I am interested to collect and analyze a list of technique to find an optimal point of an optimization problem algorithmically as follows:

Problem: Find a point where the gradient has non-negative inner product with any feasible direction at the point.

Methods:

  1. Gradient descent: It is best suited to unconstrained convex problem, more specifically unconstrained strongly convex problem. It is very sensitive to condition number of the Hessian at the current iterate and change of co-ordinates.

  2. Newton method: It is best suited to unconstrained convex problem and equality constrained convex problem, more specifically unconstrained self-concordance problem.

  3. Interior point method (barrier method and central path): It is best suited to inequality constrained convex problem.

  4. Primal-dual interior point method: Closely related to barrier method but not quite the same as it needs to introduce surrogate duality gap for stopping criteria. It is best suited to semi-definite program.

Can we do futher analysis and discussion of these techniques in order to summarize the process of finding optimal points algorithmically.?

1

There are 1 best solutions below

1
On

List of optimization techniques

(i) Least squares computed exactly

Unconstrained optimization:

(ii) Conjugate gradient least squares

(iii) Gradient descent

(iv) Momentum gradient descent

(v) Newton's method

(vi) BFGS

(vii) Proximal gradient method, Majorization minimization (non-smooth)

(viii) ISTA, FISTA (non-smooth)

Constrained optimization:

(ix) ADMM

(x) Dual ascent

Examples

(1) $\min_x \|y-Ax\|^2$ with $x$ having $100,000$ variables, $y$ consisting of $200,000$ observations and $A$ is sparse.

Conjugate gradient should be used as $A^*$ can easily be computed due to $A$'s sparsity.

(2) Minimize a function $f(x_1, x_2)$. The function consists of only exponents and polynomials in $x_1, x_2$. The exact solution should be reached in a small number of steps.

Newton's method should be used as since the function consists of only polynomials and exponents, the gradient and hessian can be analytically computed.

(3) Minimize a smooth function $f(x)$ with $x$ having $10,000$ variables.

Momentum gradient descent should be used. Newton's method cannot be used as solving a 10000 x 10000 inverse problem on each iteration is infeasible. Momentum gradient descent has a better convergence rate for ill-conditioned problems than gradient descent.

(4) Minimize a function $f(x)$ with $100$ variables, where the eigenvalues of the hessian range from $10^{-3}$ to $10^6$.

Momentum gradient descent or Newton's method should be used. With 100 variables, Newton's method is reasonable and improves upon poor conditioning. Momentum gradient descent is also acceptable since it improves upon gradient descent for ill-conditioning.
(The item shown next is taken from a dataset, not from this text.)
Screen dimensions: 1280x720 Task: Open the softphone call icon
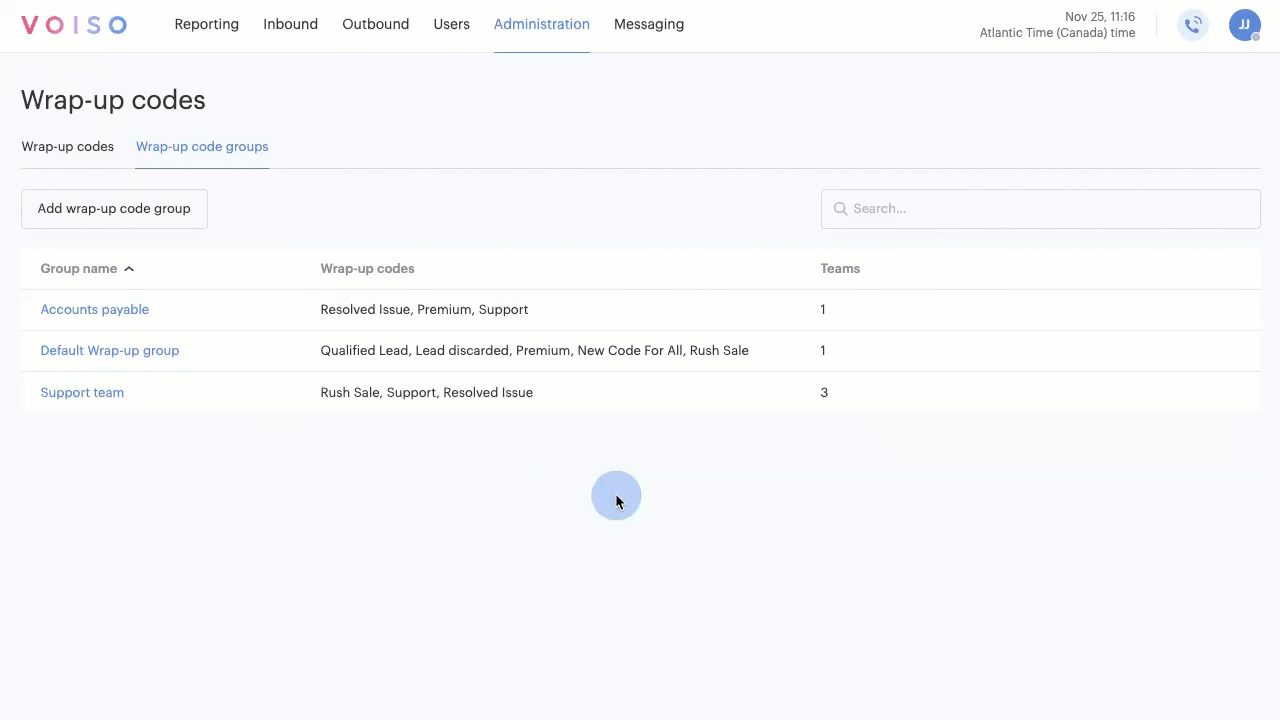[1192, 25]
(5) Minimize $f(x)$ where $f(x)$ is smooth with an ill-conditioned Hessian, but a small number of variables.

Newton's method can overcome an ill-conditioned problem with a small number of variables

(6) Minimize $f(x)$ where $f(x)$ is smooth with an ill-conditioned Hessian and a large number of variables.

Momentum gradient descent does better than gradient descent, though not as well as Newton's method, for ill-conditioned problems when the computational complexity becomes too high for a large number of variables.

(7) Minimize $\| Y-A(X) \|^2_F + \lambda \|X\|_F^2$ where $X$ is a matrix representing a large image and $A(X)$ is a linear blurring operator. Each pixel output of $A(X)$ depends only on a small number of pixels of $X$.

(8) Minimize $\|y-x\|_2^2+\lambda \|Ax\|_1$ where $A$ is some matrix.

(9) Minimize $\sum_{i=1}^K f_i(x_i)$ subject to $\sum_{i=1}^K c_i^Tx_i=0$ for some functions $f_i(x_i)$ and vectors $c_i$.